Are you a ladykiller ?
A long pause, says, ‘Yes’.
You’ve had your moments ?
“Hahaha, yes, I have. It would have been silly not to.”

When a bouquet of roses arrives he laughs.
“Y’see, still a ladykiller…probably from a guy.”

“I’m just coming to terms with all of that really. It wasn’t that I was particularly good-looking when I was at school or anything. I wasn’t captain of the football team. I never felt like the most handsome man in the world. If I was walking up the Kings Road, you wouldn’t notice me, I wouldn’t want you to. I know what you mean though – rich, stylish women. You think they’re still after me ? Well that’s good to know. It’s not for my music though, is it, hahaha ? I’m just starting to get into that now – the power of charm.”
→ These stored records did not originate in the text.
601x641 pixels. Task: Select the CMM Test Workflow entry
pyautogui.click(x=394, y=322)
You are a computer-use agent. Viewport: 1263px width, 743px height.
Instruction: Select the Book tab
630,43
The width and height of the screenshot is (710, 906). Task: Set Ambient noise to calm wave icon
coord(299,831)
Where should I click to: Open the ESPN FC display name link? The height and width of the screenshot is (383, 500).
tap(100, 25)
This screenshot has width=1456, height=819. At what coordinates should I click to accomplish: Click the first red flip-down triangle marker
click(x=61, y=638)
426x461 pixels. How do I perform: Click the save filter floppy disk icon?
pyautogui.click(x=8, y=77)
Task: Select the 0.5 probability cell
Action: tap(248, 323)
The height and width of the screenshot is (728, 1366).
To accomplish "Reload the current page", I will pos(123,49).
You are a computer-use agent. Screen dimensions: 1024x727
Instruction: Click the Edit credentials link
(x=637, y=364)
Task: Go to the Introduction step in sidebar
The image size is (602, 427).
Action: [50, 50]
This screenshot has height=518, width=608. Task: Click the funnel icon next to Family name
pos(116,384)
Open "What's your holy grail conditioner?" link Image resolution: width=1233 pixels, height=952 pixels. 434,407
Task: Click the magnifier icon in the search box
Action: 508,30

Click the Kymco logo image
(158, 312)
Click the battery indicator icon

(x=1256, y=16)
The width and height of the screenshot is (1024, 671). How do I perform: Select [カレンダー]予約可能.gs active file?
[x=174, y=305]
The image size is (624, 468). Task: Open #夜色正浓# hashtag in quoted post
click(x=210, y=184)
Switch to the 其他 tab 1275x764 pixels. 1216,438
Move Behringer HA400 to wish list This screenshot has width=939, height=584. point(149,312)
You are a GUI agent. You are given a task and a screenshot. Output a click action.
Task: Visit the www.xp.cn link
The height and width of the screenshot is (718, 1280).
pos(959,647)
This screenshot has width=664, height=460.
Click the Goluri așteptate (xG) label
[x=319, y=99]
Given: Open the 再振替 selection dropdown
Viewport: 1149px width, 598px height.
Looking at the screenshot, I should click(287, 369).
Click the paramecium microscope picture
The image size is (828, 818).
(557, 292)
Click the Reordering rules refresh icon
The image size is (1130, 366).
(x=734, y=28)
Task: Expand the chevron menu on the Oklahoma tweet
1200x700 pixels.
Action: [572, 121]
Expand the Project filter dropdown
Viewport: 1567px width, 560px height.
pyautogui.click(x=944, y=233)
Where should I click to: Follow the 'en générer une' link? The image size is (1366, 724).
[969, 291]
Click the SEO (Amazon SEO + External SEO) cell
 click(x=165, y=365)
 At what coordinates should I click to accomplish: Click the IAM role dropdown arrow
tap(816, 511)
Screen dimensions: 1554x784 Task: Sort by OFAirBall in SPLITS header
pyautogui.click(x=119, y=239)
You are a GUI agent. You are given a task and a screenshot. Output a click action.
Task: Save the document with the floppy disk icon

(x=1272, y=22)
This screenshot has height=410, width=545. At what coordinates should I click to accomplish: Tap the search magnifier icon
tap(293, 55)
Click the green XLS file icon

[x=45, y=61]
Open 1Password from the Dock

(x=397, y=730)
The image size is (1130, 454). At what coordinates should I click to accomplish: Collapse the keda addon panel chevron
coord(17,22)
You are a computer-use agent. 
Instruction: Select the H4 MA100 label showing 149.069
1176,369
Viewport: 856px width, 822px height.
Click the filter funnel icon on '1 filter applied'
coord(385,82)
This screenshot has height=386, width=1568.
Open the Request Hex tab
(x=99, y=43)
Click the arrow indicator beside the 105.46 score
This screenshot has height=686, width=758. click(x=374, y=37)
Nick Rhodes will say of his image: “I am ‘individual’ and I will always remain so and I don’t really care what anyone thinks of what I look like. I try to be myself, which is probably just what I want to be. I do think individualism is by far the best definition of style. If I really wanted to walk down any street wearing anything, no matter how extravagant, I would… Maybe not Naples High Street, no !”

You’re such a poseur.
“No, posing really adheres to something quite stagnant. Empty. I don’t like the word. It’s fake and apart from my hair, I’m not.”

Nick collects Cocteau drawings. Before he goes on stage he listens to piano music and yet with utter confidence he can declare himself not to be a dilettante. Not even decadent ?

“I’m a voyeur, yes, not decadent, no. Decadence has its place, but it’s not the ‘70s anymore. Social attitudes have changed. We have been decadent in the past.”

A tired and emotional Nick will later reveal: “I lied. I LOVE decadence !”

Can it be possible you’re not gay ? (Nick Rhodes has a wife and child.)
“What, because I’ve got bleached hair and I like shiny clothes ? How strange. I’ve never thought about it. You’re one of the first people to ever say so. I have a lot of gay friends but my genes aren’t made that way, they never were. I like women too much…”

What do you do when you’re not working ?
“I work. I’ve had one holiday in three years. It would be very easy for us to create a situation of not working very hard, but we like working. If we were ‘abolished’ ? That’s a horrible word! I wouldn’t have to work for money, no. But I’d never want to be a gentleman of leisure. We haven’t got that much stashed away, we never dabbled in the markets, we never had time really. I don’t think there’s anything wrong with doing very well at your profession.”

If none of them are afraid of their living, Le Bon seems determined to live up to his, writing in the programme: “The worst thing is how politics begins to leak into your life.”

They’re almost obliged to avoid politics, he says, because “our political views go across the board.”
I have no idea who is who.

How do you get all those egos into the same room ?

NR: “We control them. We give each other a lot of space. Ultimately everything comes to a vote. Two to One. Easy.”

JT: “We are still very ambitious. I don’t think we’re together just for our careers.”

Le Bon, inevitably, has the final word.
“Half the time, to be honest, I think John and Nick are cunts, but for the other half I absolutely love them, that’s what I feel about most of my friends actually.”

Of course charm will win. May they never fade away.